A few years back, I visited Sara in a remote town during a goavvi winter and joined Sámi herders on their motorized sleds in biting cold as they carried containers of animal nutrition on to the wind-scoured Arctic plains to provide by hand. These animals surrounded round us, scratching the frozen ground in futility for vegetative morsels. This costly and demanding procedure is having a severe influence on herding practices—and on the animals' self-sufficiency. However the choice is malnutrition. As goavvi winters become commonplace, reindeer are succumbing—a number from lack of food, others submerging after plunging into streams through prematurely melting ice.
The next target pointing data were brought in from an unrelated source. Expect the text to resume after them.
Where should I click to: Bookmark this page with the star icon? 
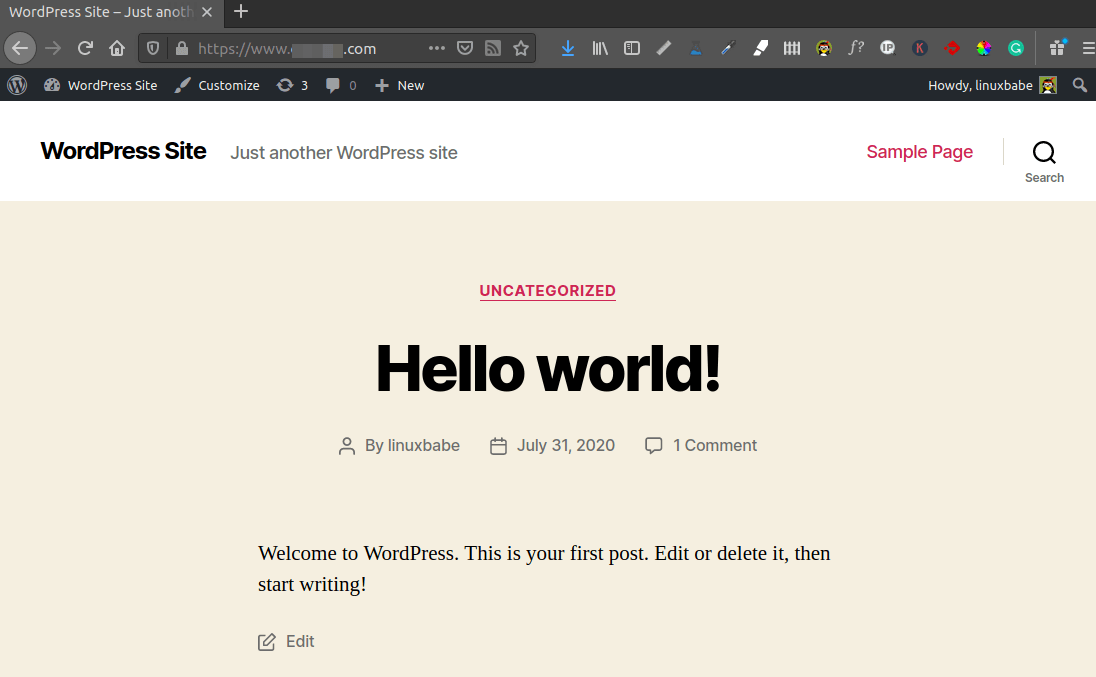[520, 48]

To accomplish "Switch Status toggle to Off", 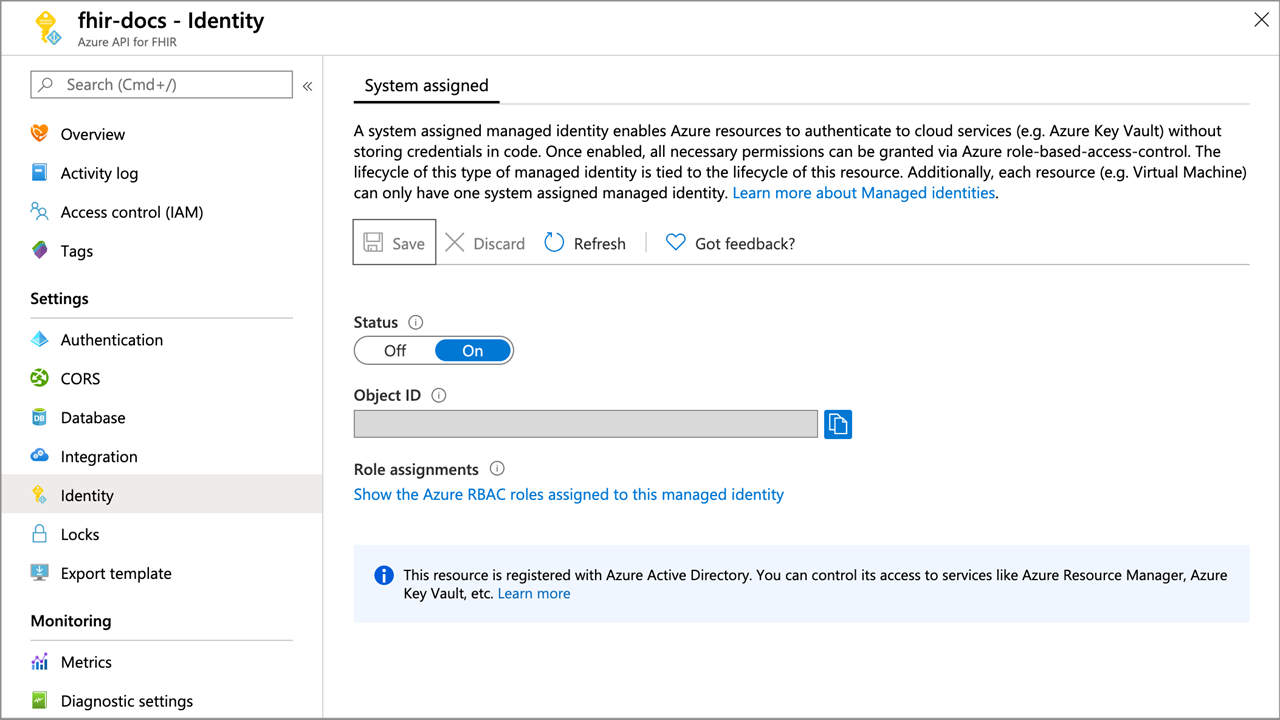I will 395,350.
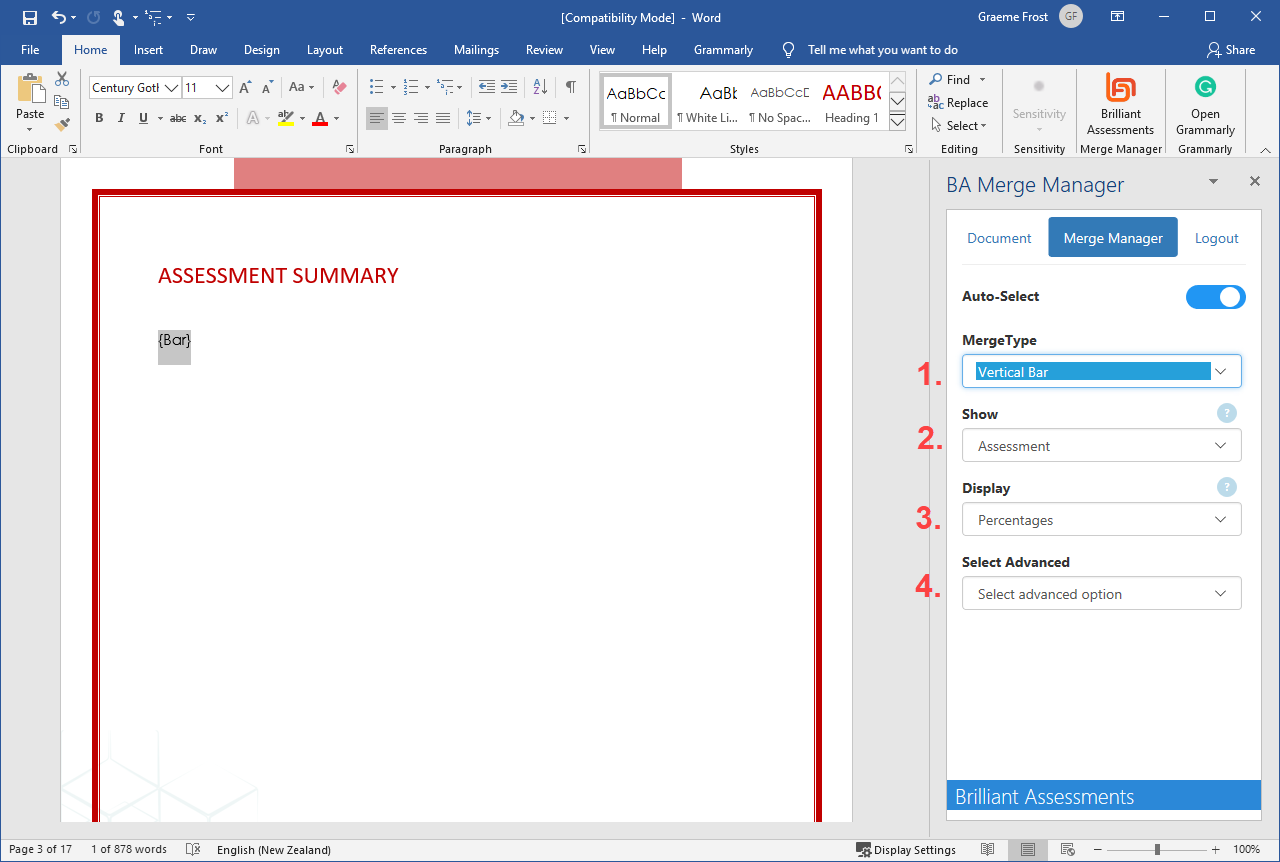Viewport: 1280px width, 862px height.
Task: Turn off the Auto-Select switch
Action: click(x=1215, y=297)
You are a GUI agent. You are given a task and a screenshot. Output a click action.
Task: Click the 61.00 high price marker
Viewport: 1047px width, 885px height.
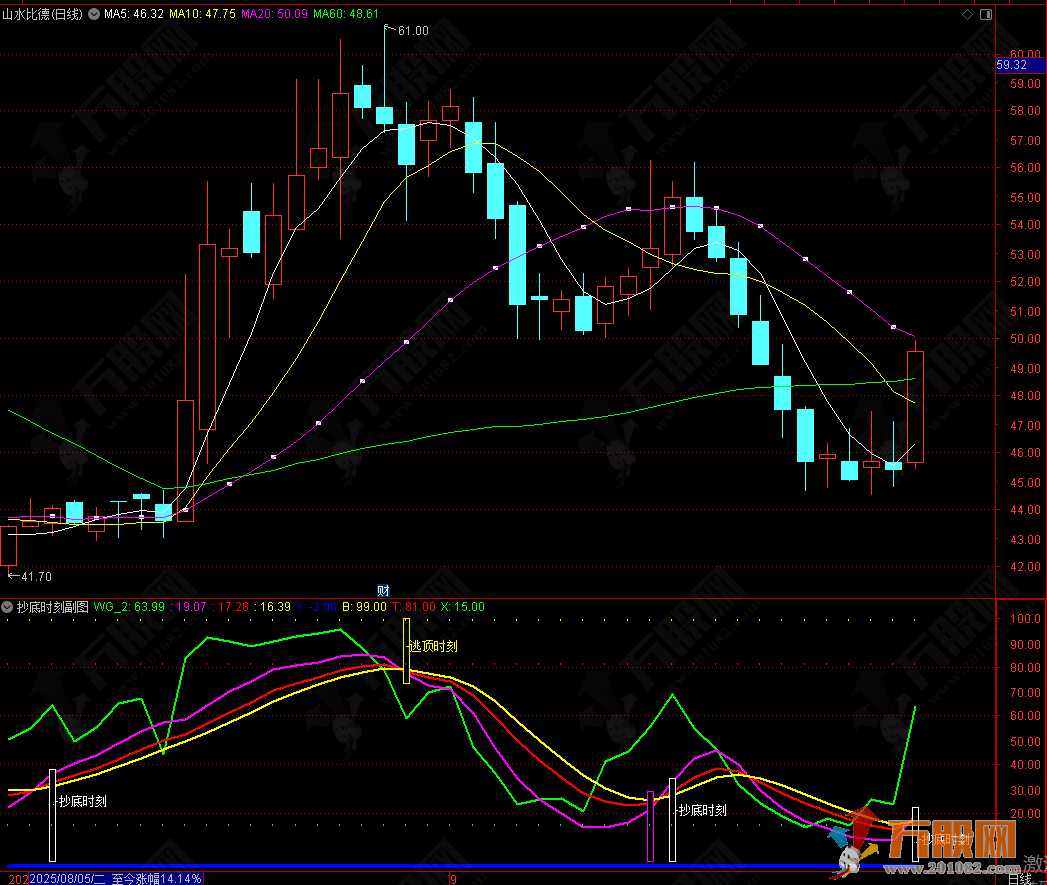click(411, 31)
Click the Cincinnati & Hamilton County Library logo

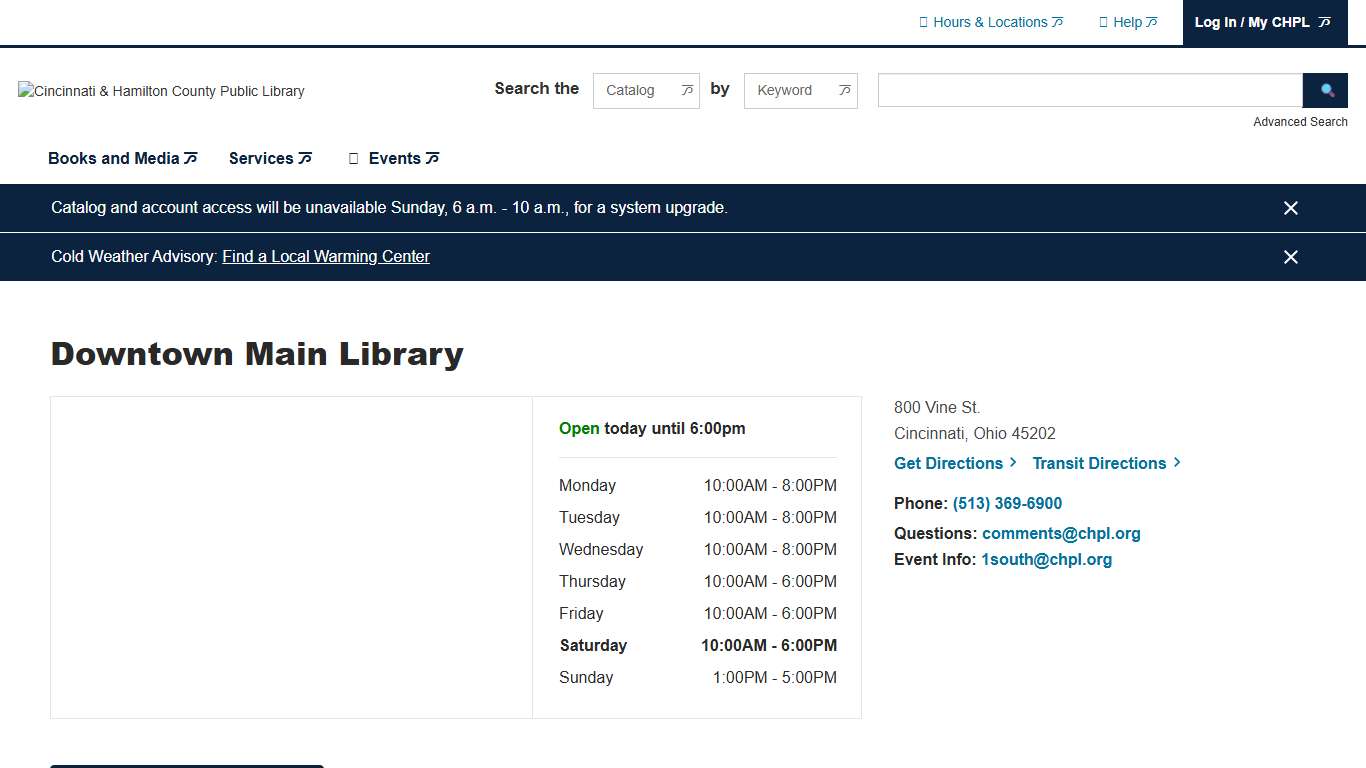point(161,91)
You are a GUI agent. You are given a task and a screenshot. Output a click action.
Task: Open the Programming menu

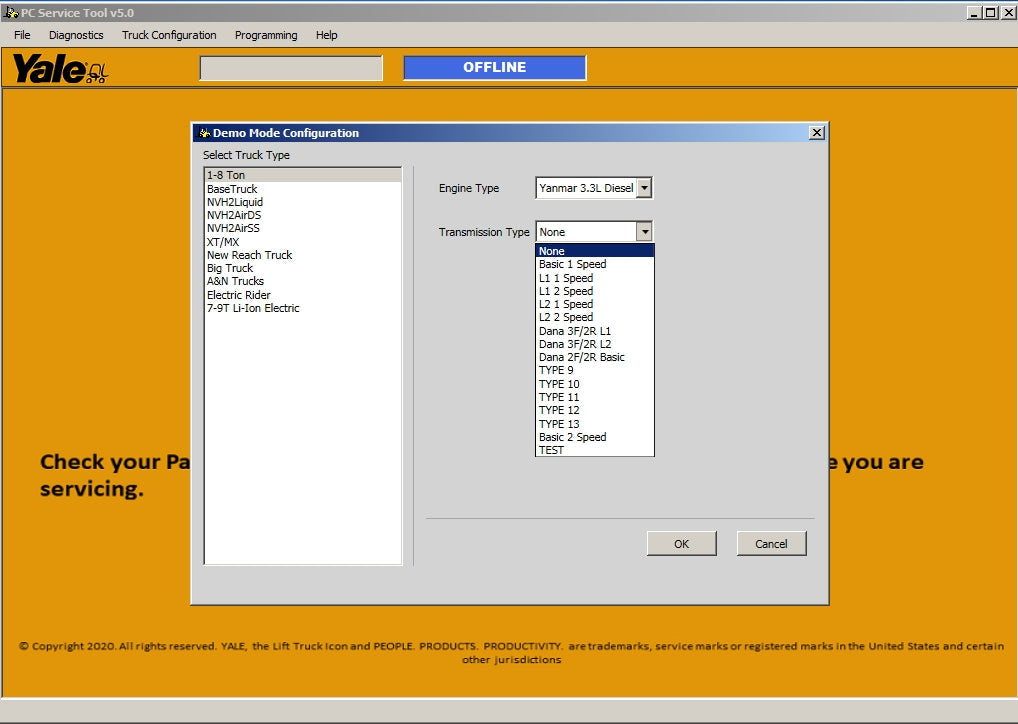tap(266, 35)
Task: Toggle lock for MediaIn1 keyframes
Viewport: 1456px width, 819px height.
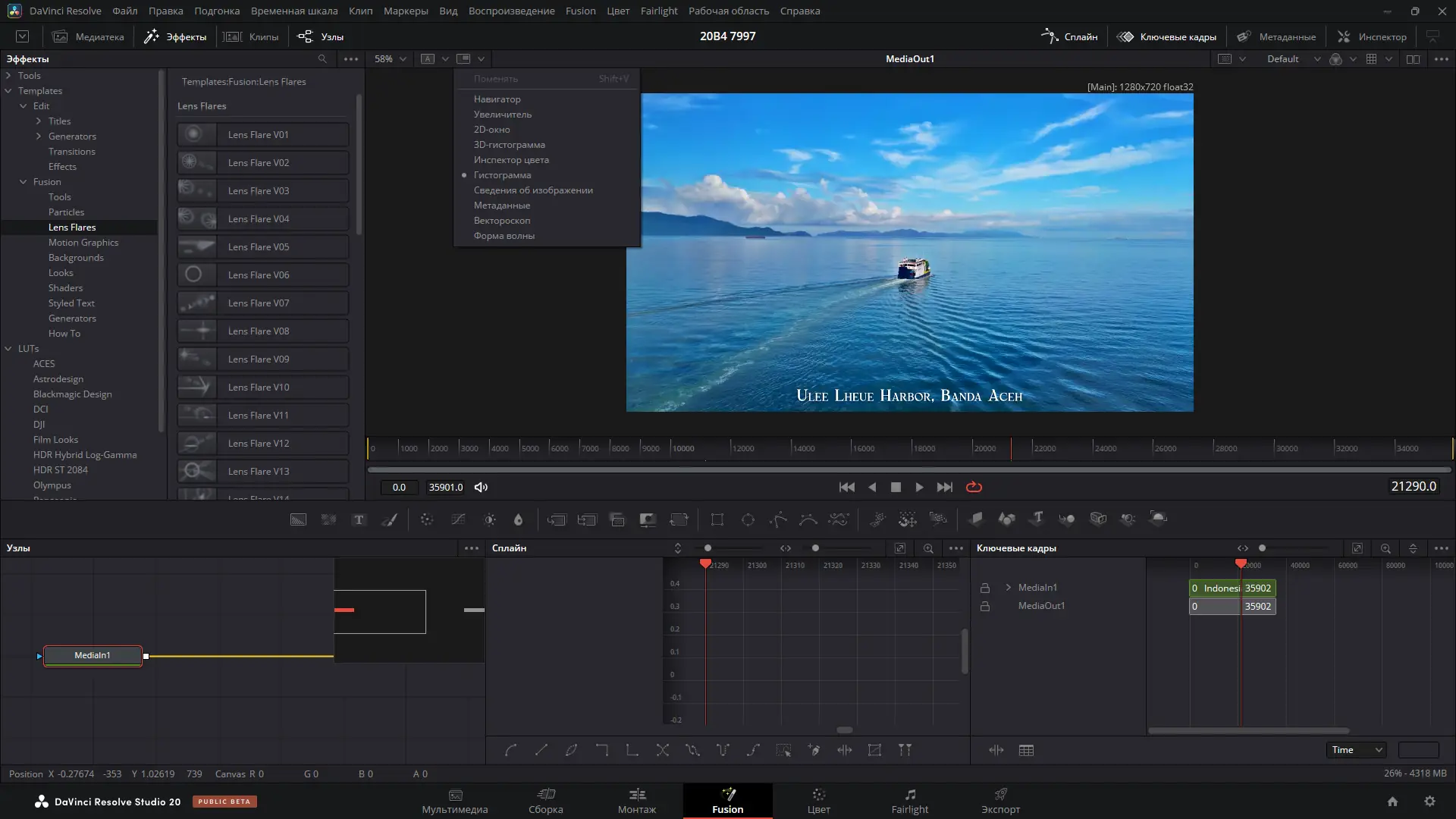Action: click(x=984, y=588)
To some extent, the work is a memorial to them. "Through the stacking of elements, in a way I'm transporting the phenomenon to London," says Sara.

Diverging Perspectives

The installation also emphasizes the sharp contrast between the modern understanding of electricity as a resource to be utilized for profit and livelihood and the Sámi outlook of life force as an inherent life force in animals, individuals, and nature. The gallery's legacy as a fossil fuel plant is connected to this, as is what the Sámi view as green colonialism by regional governments. While attempting to be leaders for sustainable power, these states have clashed with the Sámi over the development of windfarms, water power facilities, and extraction sites on their ancestral land; the Sámi assert their legal protections, ways of life, and traditions are threatened. "It's hard being such a small minority to defend yourself when the reasons are rooted in saving the world," Sara observes. "Resource exploitation has appropriated the language of sustainability, but still it's just striving to find alternative ways to continue patterns of expenditure."

Personal Struggles

Sara and her relatives have personally disagreed with the national administration over its tightening rules on reindeer management. In 2016, Sara's sibling undertook a set of unsuccessful legal cases over the required reduction of his animals, supposedly to stop vegetation depletion. In support, Sara developed a extended series of pieces named Pile O'Sápmi including a huge drape of 400 animal bones, which was exhibited at the 2017 event Documenta 14 and later purchased by the national institution, where it resides in the lobby.

Art as Advocacy

For many Sámi, art seems the only domain in which they can be listened to by the global community. Two years ago, Sara was {one of three|among a group of|

Alyssa Jones
Alyssa Jones

A seasoned gaming analyst with over a decade of experience in online casinos, specializing in slot machine strategies and industry trends.